## Work task
The answer must consist of every line below that holds the word "computer".

Dataset excerpts:
§
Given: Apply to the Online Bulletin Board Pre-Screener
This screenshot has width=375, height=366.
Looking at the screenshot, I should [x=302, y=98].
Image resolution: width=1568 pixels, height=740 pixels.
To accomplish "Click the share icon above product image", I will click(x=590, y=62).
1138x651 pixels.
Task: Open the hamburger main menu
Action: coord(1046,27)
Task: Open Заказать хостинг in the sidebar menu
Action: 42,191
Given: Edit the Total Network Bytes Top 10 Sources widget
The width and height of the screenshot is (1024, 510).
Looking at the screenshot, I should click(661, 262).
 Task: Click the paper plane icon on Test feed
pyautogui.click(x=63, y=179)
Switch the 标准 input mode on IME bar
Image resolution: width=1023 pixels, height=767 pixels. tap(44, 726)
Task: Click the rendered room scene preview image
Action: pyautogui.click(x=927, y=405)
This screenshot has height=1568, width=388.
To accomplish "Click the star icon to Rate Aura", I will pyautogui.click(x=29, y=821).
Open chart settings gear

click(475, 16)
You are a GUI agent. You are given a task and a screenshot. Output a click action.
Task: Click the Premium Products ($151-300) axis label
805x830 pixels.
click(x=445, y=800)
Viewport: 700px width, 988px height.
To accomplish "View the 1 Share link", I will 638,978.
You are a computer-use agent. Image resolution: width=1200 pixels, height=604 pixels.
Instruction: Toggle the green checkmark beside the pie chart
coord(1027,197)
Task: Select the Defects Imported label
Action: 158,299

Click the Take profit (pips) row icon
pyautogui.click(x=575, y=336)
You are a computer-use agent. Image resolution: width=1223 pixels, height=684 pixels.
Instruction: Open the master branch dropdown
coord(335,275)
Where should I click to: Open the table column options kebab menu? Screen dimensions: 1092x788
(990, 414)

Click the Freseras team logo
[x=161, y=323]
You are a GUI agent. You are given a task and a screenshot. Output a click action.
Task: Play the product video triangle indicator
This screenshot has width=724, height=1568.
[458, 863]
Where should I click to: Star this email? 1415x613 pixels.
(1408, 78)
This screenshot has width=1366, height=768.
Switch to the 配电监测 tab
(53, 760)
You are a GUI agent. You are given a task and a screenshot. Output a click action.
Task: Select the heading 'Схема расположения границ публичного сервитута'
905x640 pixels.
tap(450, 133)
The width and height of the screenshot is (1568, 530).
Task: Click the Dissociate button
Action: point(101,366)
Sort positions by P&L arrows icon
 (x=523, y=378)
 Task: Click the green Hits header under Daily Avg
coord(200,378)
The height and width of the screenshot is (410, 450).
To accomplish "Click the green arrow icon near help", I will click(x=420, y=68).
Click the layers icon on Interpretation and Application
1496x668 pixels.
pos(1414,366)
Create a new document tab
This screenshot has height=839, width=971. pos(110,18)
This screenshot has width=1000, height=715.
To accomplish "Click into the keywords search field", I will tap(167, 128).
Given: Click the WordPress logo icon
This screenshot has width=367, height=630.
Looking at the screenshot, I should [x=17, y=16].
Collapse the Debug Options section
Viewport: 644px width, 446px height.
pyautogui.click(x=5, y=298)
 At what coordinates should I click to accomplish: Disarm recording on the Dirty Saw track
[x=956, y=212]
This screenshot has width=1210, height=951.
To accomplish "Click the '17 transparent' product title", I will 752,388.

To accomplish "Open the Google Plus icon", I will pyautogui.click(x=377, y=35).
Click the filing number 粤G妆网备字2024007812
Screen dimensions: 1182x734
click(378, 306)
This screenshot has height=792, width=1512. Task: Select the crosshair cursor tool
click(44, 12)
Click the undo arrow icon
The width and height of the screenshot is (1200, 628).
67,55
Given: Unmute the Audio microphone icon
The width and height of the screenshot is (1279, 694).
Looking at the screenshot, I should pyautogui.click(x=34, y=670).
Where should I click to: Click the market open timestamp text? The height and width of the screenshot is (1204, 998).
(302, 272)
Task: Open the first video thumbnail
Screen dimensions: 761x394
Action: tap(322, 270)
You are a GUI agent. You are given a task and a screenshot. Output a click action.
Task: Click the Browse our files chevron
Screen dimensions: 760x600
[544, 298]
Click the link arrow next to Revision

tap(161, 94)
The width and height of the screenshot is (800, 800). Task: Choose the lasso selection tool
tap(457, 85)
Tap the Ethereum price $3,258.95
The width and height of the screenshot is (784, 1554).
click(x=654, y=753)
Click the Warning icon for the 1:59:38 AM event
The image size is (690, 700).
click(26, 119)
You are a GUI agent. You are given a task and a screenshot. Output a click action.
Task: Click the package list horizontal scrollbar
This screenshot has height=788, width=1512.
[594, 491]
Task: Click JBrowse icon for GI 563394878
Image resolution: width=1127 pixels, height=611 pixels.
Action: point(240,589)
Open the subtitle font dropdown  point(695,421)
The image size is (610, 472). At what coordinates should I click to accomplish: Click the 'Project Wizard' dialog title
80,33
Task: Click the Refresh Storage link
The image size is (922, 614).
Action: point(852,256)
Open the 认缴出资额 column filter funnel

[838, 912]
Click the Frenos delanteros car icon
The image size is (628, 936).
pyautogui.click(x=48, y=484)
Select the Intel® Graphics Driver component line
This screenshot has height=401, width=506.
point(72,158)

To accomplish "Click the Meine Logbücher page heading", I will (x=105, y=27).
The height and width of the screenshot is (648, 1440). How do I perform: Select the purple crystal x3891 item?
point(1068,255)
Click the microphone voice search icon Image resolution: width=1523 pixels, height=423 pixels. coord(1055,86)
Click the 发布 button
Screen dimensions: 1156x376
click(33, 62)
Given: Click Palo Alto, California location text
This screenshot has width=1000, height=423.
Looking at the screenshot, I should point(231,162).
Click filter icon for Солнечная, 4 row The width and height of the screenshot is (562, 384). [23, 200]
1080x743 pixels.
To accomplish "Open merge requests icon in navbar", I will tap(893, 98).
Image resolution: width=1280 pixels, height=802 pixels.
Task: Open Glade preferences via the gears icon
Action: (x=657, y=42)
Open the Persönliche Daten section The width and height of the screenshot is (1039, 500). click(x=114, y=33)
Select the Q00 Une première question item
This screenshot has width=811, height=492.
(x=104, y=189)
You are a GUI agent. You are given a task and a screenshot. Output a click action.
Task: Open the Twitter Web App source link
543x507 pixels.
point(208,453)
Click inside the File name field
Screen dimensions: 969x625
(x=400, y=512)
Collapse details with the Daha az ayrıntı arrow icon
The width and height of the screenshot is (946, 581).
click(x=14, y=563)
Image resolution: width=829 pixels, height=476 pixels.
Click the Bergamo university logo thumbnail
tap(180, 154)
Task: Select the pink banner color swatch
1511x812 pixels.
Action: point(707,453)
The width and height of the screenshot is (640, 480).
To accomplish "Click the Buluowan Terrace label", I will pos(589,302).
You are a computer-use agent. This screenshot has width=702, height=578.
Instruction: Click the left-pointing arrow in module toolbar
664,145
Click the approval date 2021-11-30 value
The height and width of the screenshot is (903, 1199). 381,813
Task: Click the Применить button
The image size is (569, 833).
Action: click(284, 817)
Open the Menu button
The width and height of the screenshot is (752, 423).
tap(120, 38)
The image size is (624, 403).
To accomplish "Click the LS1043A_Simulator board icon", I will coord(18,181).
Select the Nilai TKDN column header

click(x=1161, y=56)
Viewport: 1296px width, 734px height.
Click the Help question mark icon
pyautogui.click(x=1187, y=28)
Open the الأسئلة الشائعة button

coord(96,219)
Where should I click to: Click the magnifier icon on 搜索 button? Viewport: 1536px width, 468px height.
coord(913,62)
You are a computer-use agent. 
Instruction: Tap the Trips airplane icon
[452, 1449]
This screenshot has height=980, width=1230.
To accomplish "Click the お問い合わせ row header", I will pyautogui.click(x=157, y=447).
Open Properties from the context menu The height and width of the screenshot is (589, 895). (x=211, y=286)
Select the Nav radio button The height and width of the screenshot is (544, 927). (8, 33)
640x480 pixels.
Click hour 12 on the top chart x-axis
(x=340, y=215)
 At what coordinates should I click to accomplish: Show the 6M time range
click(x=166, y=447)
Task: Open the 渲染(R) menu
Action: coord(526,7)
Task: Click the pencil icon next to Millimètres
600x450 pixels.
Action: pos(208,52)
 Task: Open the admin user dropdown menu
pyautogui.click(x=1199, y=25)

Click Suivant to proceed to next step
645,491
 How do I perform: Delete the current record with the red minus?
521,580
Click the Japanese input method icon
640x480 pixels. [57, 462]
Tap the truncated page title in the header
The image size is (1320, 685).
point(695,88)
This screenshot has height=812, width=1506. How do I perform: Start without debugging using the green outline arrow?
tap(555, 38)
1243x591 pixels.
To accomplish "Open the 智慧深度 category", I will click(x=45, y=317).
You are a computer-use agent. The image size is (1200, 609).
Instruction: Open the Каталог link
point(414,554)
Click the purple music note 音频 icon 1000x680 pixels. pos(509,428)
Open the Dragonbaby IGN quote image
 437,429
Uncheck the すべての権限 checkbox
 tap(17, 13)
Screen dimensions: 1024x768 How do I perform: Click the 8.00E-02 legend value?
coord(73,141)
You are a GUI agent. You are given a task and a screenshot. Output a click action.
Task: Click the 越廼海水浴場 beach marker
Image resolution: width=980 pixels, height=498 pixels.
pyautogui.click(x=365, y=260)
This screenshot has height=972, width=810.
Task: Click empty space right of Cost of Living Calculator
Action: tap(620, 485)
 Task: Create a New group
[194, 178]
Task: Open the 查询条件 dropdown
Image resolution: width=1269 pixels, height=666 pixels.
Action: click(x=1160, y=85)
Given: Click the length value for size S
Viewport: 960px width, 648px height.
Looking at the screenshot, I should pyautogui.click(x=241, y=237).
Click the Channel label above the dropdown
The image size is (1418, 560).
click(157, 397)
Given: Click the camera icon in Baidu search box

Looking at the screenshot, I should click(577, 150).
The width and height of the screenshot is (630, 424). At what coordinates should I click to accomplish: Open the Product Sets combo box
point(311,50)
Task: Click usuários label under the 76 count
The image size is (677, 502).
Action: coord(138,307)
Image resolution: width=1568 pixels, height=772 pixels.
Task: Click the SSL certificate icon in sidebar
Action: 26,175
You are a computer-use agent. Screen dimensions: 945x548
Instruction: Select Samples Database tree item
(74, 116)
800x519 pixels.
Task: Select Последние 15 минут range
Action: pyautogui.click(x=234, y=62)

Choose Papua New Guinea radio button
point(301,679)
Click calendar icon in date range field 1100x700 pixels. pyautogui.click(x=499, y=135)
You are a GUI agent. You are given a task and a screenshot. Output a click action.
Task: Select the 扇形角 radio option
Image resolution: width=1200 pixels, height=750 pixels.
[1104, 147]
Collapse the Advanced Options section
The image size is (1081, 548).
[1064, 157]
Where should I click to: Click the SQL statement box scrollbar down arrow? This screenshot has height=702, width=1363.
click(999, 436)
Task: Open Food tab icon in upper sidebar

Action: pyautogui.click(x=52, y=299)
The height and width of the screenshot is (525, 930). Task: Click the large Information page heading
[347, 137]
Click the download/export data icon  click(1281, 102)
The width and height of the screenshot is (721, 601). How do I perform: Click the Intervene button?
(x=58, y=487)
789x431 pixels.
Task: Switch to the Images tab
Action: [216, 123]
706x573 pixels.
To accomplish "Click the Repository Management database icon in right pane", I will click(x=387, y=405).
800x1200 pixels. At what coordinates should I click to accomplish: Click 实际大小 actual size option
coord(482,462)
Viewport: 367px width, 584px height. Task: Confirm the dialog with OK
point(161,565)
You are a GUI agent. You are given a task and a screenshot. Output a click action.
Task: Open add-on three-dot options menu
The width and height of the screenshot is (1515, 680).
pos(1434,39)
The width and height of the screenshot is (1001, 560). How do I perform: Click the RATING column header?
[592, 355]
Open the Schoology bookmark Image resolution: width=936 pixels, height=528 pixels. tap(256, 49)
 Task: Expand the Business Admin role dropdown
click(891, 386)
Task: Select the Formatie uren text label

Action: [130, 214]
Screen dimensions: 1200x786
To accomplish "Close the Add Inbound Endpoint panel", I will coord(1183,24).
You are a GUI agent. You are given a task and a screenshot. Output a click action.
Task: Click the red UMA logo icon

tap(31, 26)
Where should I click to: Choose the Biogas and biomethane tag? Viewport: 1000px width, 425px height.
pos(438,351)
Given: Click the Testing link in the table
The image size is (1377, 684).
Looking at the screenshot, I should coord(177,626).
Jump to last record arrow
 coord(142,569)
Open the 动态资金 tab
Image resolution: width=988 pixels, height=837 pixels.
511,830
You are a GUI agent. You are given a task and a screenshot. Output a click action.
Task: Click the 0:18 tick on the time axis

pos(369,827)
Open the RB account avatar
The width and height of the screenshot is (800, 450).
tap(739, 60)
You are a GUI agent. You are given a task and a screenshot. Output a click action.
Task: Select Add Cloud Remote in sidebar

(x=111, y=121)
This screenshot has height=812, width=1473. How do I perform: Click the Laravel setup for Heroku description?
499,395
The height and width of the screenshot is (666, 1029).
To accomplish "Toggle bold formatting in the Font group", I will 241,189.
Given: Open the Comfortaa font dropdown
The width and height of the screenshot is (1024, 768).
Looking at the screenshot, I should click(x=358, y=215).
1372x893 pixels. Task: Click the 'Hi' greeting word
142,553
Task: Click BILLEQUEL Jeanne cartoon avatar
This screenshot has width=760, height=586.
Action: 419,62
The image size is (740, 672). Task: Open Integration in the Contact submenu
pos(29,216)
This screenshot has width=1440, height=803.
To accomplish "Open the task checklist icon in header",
§
## Task output
You are a computer-use agent. Image resolution: width=1200 pixels, height=604 pixels.
You are a computer-use agent. Image resolution: width=1223 pixels, height=684 pixels.
You are a computer-use agent. This screenshot has width=702, height=578.
You are a computer-use agent. 
You are a computer-use agent. The image size is (1200, 609).
You are a computer-use agent. Screen dimensions: 945x548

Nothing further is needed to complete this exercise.